TRANSFORMATION & ORGANISATION
How to make projects manageable
How often do IT projects fail to provide a return on investment? Poor communication and misunderstood goals, rather than dud technology, is mostly to blame.
May 18, 2017
How often do IT projects fail to provide a return on investment? Poor communication and misunderstood goals, rather than dud technology, is mostly to blame. Firms in Luxembourg are increasingly looking to “Agile” development methods to bring projects to a human scale. – By Stephen Evans
“It is a natural human tendency to underestimate how complex projects can become,” explained Jonathan Veiler, Head of Development at the fund and corporate services firm Alter Domus. “Traditionally, business managers might come to the IT department asking for new tools along with requests for a clear budget and delivery schedule, but this approach presents many challenges,” explained Gilles Lauwers, a Development Manager with the firm.
Yet too often this approach results in a lack of clear, deep, unified understanding of goals and how to achieve them. Not only that, business needs often have to respond to changing markets and client requests, but many project management systems aren’t designed to cope.
Agile for evolution
“Agile software development is a technique that encourages teams to break projects down into smaller, more manageable tasks that underlie an evolutionary approach,” Mr Veiler explained. “Cross-functional teams with participants from IT and the business work together to achieve relatively quick, partial progress as we move towards a long-term goal,” he explained. Most often deadlines of a couple of weeks are set for work that might be the foundation for future progress, or a tool that could be tested and implemented quickly.
In this way all team members can see progress being made. Moreover, they understand from first principles the structures being created. With this in mind, the cross-functional teams are better able to steer the project towards its ultimate goal, including taking changes of direction into account. This bottom-up, evolutionary approach also embeds interdisciplinary teamwork into the development process, helping to provide extra motivation and accountability. If it is seen that progress is not as expected, every team member will be better equipped to help get things back on track.

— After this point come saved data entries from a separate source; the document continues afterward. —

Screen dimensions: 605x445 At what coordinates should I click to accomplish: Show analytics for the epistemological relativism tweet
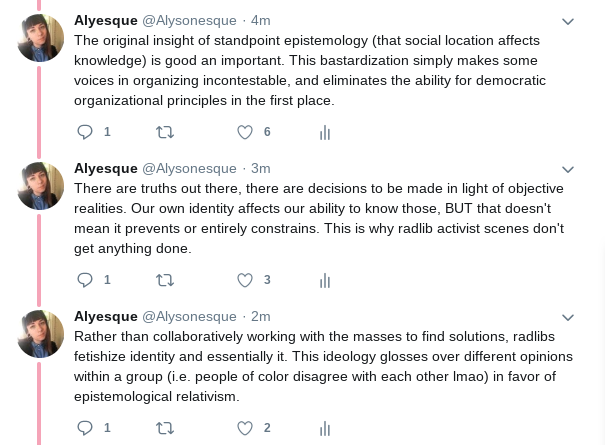[x=325, y=428]
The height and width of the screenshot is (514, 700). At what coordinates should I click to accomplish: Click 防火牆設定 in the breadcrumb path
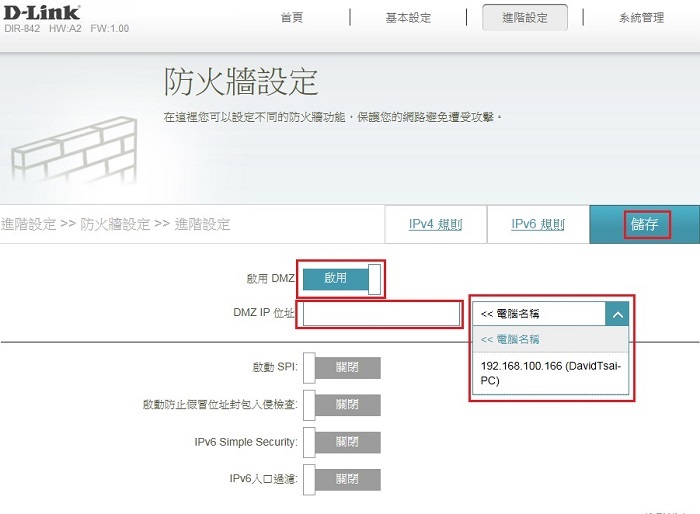point(115,224)

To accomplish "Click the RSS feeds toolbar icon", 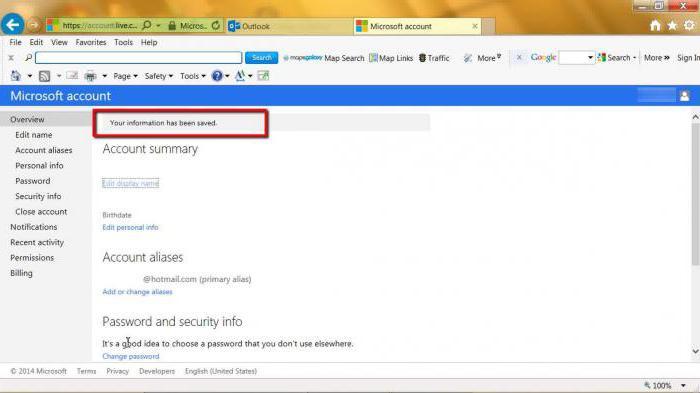I will tap(44, 76).
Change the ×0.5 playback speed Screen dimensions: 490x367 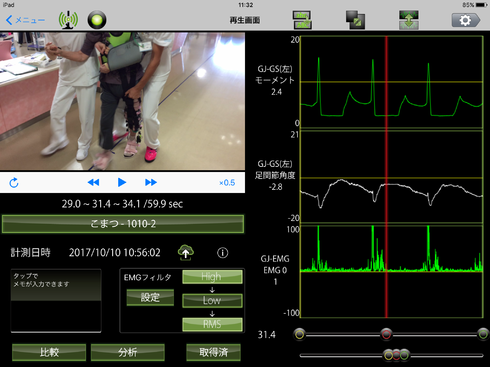coord(227,183)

Change that goes with the grain
Agile has become something of a buzzword in business over the last ten years, but the challenge is to gain deep understanding of what it means and use it to change working methods across the business. The Alter Domus’ Development team decided they needed specific training. They called on Devoteam Luxembourg to deliver two in-house sessions to train and certify 16 IT and business staff.

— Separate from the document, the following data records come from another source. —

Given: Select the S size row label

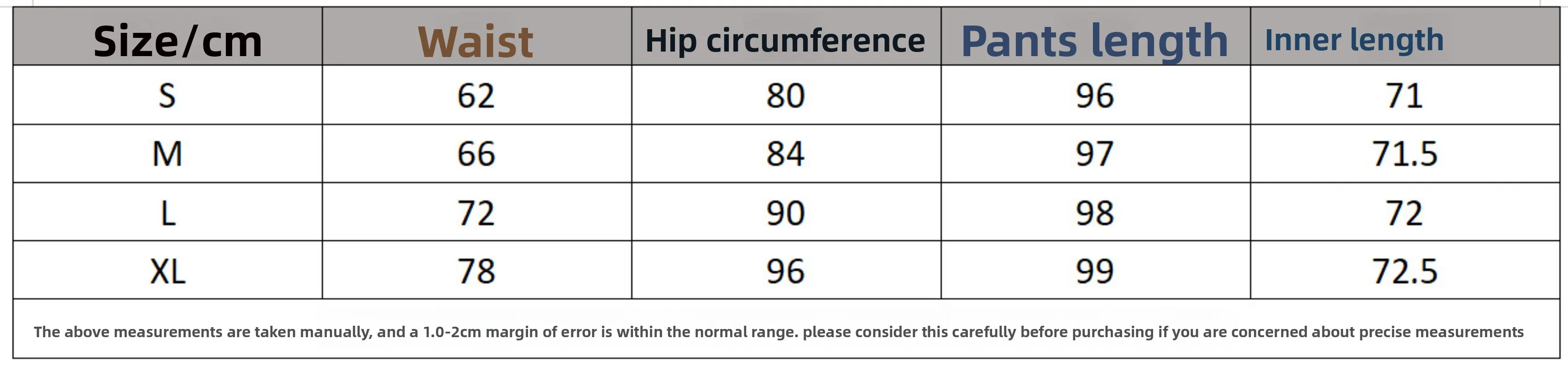Looking at the screenshot, I should [x=167, y=95].
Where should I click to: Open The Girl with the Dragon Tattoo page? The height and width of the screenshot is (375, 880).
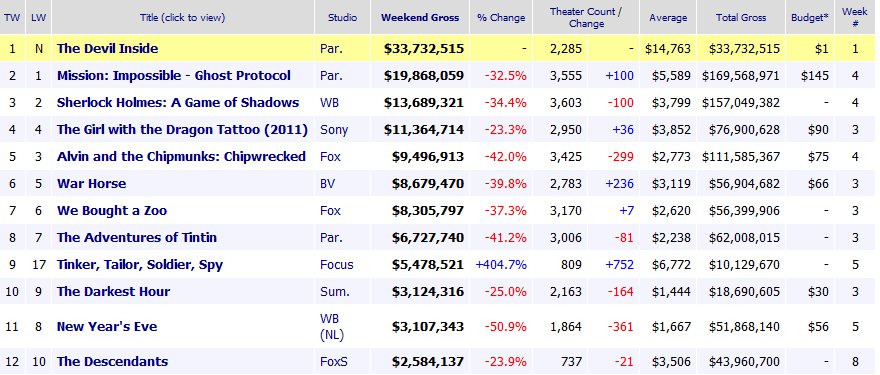pos(182,130)
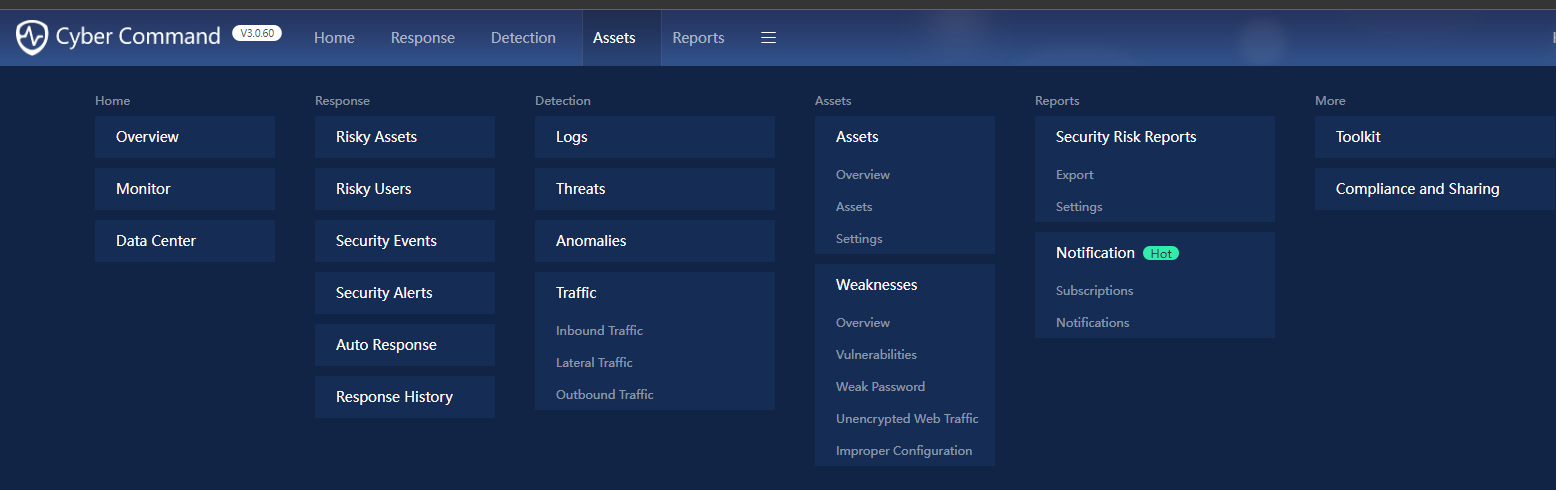The height and width of the screenshot is (490, 1556).
Task: Open the Auto Response menu item
Action: (386, 345)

“This training not only delivers the mechanics of the concept, but it also helps change mind-sets, a key requirement for an Agile approach to be delivered,” said Mr Lauwers. Practical training helped the teams put these ideas into practice. They worked together to create relatively complex structures using toy building bricks, with their planning guided by newly-acquired Agile techniques.
Changing mentalities
Alter Domus is using a subset of Agile called “Scrum”. This is a process framework that guides the teams as they seek to adhere to Agile principles. Most often used to manage complex software and product development, Scrum seeks to maximise productive time by minimising organisational overheads. Six months after their training began, the Development team is pleased with results so far.
Agile is no panacea. It requires buy-in from senior management who need to appreciate how short term goals are leading to progress towards the final product. They have to understand that flexibility regarding time scales and budgeting is part of process. Given repeated experience of unsatisfactory outcomes from top-down project management techniques, there is an appetite for a new, collaborative, evolutionary approach.